Stopped doing lambs 12-15 years ago here.
Would never go back to jagging them.
I lose no more through the year now, as i did when vaccinating. It's 1 less gather. 1 less job. 1 less day of stress for the lambs - and 3 or 4 days less stress for me!
Plus the cost of it all! Your still on heptavac though? My friend was saying last night that we need to sit down 1 night and properly work out total losses in a year and see if it's worth him doing all these vaccinations as he's been wanting to stop doing them but hasn't got the Tato newi (balls) to stop!
the decider was losing several vaccinated ewes to Pasteurella in the summer. If the vaccine prevented losses to P then i could (begrudgingly) justify the cost.
This is the part that worries me - clearly you have the risk factors and see the disease. No vaccine is 100% effective (in humans they look at 80% protection as successful). If you were going to lose 50 animals from pasturella and the vaccine prevented 45 from dying then the 5 you lose don't seem all that bad. Pasturella comes in outbreaks (along with the other clostridial diseases) and so 1 year will naturally be very different to another.

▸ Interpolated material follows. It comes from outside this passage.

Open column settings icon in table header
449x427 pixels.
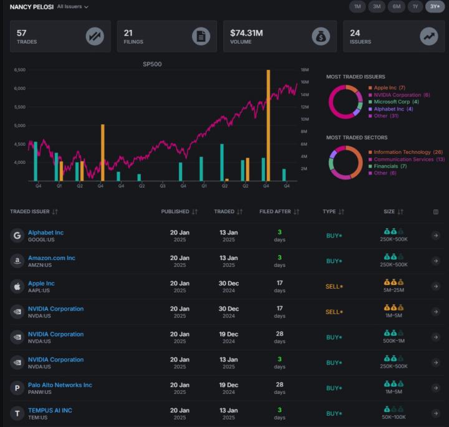(x=435, y=212)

We really need some good split flock trials (half vaccinated, half not) over a number of years to really quantify the benefits.
With some of the outbreaks I've dealt with in my career, these are actually comparatively very cheap vaccines (but I see the problems, not the people getting away with it).

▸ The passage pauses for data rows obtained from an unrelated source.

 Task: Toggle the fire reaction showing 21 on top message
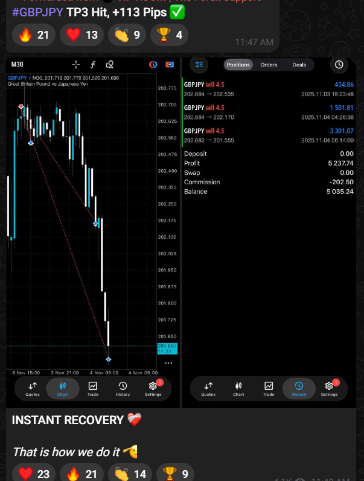pyautogui.click(x=34, y=35)
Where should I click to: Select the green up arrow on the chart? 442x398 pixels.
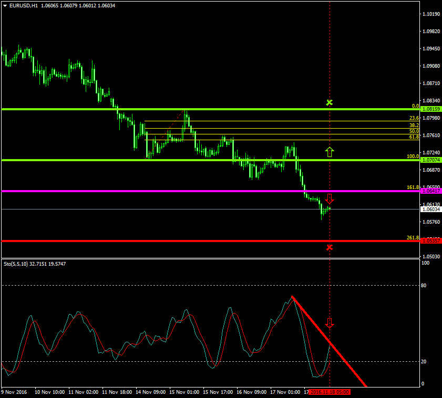click(330, 152)
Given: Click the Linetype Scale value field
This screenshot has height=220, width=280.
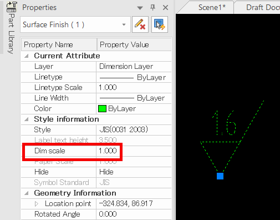Looking at the screenshot, I should [x=134, y=88].
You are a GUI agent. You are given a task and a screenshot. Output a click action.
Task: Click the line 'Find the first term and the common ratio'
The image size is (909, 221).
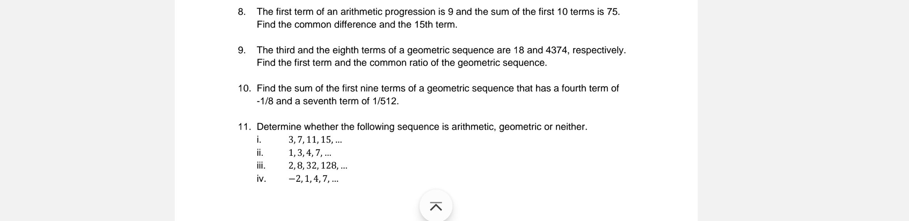point(402,63)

Do remember we have a duty to the animals under our care to prevent unnecessary suffering, I think vaccination as good husbandry comes into this.

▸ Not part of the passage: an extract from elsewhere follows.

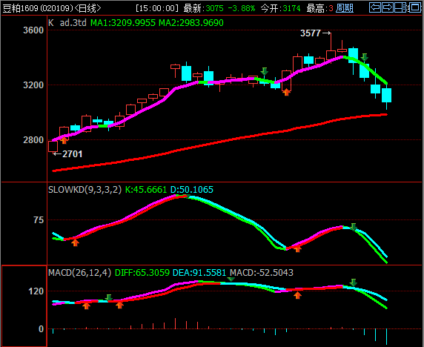Click the orange buy arrow below the candle near 3200
The width and height of the screenshot is (424, 347).
[x=286, y=92]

PM came back as a strain not covered.
If ewes are on hep p system and you switch to bravoxin 10, I presume you have to start them fresh, ie 2 jabs, and not a booster jab? I ovivac some, early lambers I kill lambs at an average I guess 13 weeks, would lose, and it is that regular, 2 a year, marked up to go next day for slaughter, always the worst sight but 2 losses and 600 not done, not worth it. Ewe lambs don't do first 100 to 200 born depending on numbers, so I only dose 250 lambs to maximise usage of bottle size, same theory I find you lose with pasturella when things are thriving, killing early, yes thriving but seem to find a fraction before it becomes an issue
All the effected sheep had received 2 doses of Ovivac P as lambs, then 2 doses of Heptavac P (to get them onto 'the system') prior to lambing as ewe lambs, then subsequent annual boosters. Most of the ones I lost had received that booster in February, prior to that outbreak in early July.
Admittedly, only the one had a full PM at AHVLA lab, others only done with a knife to confirm pasteurella. Maybe she was the only one with the 'odd' strain, but unlikely I'd have thought.
I agree the losses are a shame and you'd hope they were fully protected, but it's not 100%.
The vaccine offers cross protection against all strains of pasturella. If someone tells you it was a strain not included in the vaccine then they don't understand the vaccine.